The economic wounds of the financial crisis and Great Recession are evidently deeper than anyone has realized, despite the fact that nearly every economic indicator is showing significant progress. Case in point: the shrinking middle class. We’ve been hearing about how the middle class has been in trouble for years now, and while there’s been plenty of evidence to back those claims up, new data is showing just how deep and widespread the damage is.
Pew Charitable Trusts, through its Stateline blog, has found that the middle class has shrunk in every single state between the years of 2000 and 2013. Naturally, some states have been hit harder than others, but this new insight does indicate that there was truly nowhere to hide from the economic downturn that began in late 2008. The fall in middle class ranks was also accompanied by drops in median income in most states as well.
“Analysis shows that in all 50 states, the percentage of “middle-class” households — those making between 67% and 200% of the state’s median income — shrunk between 2000 and 2013,” Stateline writes. “The change occurred even as the median income in most states declined, when adjusted for inflation. In most states, the growing percentage of households paying 30% (the federal standard for housing affordability) or more of their income on housing illustrates that it is increasingly difficult for many American families to make ends meet.”
It’s definitely not a pretty picture.
But which states have seen their middle class households decline by the largest percentage?
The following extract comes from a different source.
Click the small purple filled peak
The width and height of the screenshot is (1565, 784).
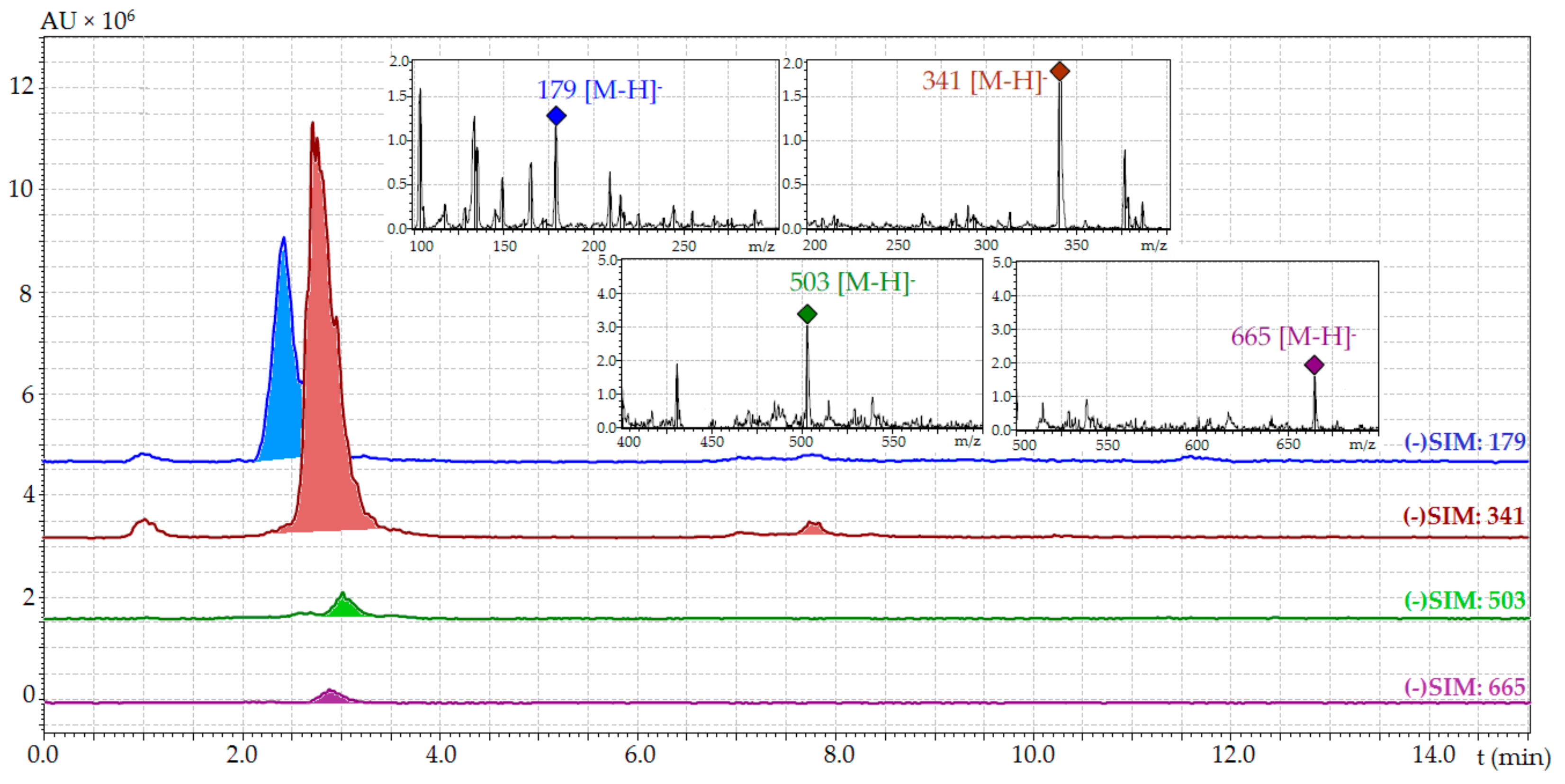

Read through the next few pages to see, as we’ve ranked the top five according to percentage drop in middle class households, based off of Pew’s data.
5. Nevada: -5%
The rural, vast, western state of Nevada has seen its middle class population decline by roughly 5% over the past decade and a half. In 2000, 53.6% of the state’s population lived in middle class households, and that percentage had been reduced to 48.8% by 2013. Nevada did experience huge swaths of home foreclosures during the financial crisis, as many people found their mortgages underwater. Cities like Reno and Las Vegas are economic powerhouses for the state, mostly dependent on tourism dollars. Of course, when the economy took a turn for the worse, a lot of that revenue dried up as people went into savings-mode.
4. Vermont: -5%
Somewhat surprisingly, Vermont’s middle class families took a big hit over the past several years. Like Nevada, the percentage of middle class households statewide declined by 5%, from 52.4% in 2000 to 47.4% in 2013. Vermont’s case is a little different from others on this list in that it is not home to huge industrial centers, or sprawling suburbs filled with foreclosed homes. What it does have is a lot of senior citizens who felt the crunch particularly hard, as well as ever-increasing costs of living, pushing some families out of the middle class.
3. North Dakota: -5.1%
North Dakota’s middle class households declined by 5.1% between 2000 and 2013, from 52.6% to 47.5%. Given that North Dakota’s economy has been said to have been booming over the past several years, thanks to huge upticks in oil and natural gas production, it’s interesting to see that that prosperity has apparently not been shared equally. The biggest issue? Big increases in living costs, including education and healthcare. But things have been getting better recently, and it’s likely that North Dakota will be able to reverse this trend in coming years.
2. Ohio: -5.2%
Ohio — with its industrial rust-belt cities, manufacturing hubs, and large number of union workers — saw its middle class household makeup drop by 5.2% between 2000 and 2013. There are a lot of reasons Ohio took a huge hit, and the state itself seemed unfortunately perched in a position in which it had a lot to lose. Many manufacturing jobs based in cities like Cleveland have been shipped overseas, and the decimation of unions has also played a big part as well. Just look at a comparison of adjusted median incomes: In 2000, it tallied up to more than $56,400. In 2013? Only $48,000.
1. Wisconsin: -5.7%
The clear winner (or loser) in the race to the bottom has been Wisconsin, losing 5.7% of its middle class households since 2000. Average median income has dropped by roughly $9,000 annually, and costs of living have gone up as well. There have also been many political battles that have not worked in the middle class’s favor. Governor Scott Walker gutted many of the state’s unions — which has a big effect on the middle class — and all signs seem to indicate that he will aim to implement similar policies. Like Ohio, Wisconsin’s makeup was particularly vulnerable to a recession, and the proof is in the numbers.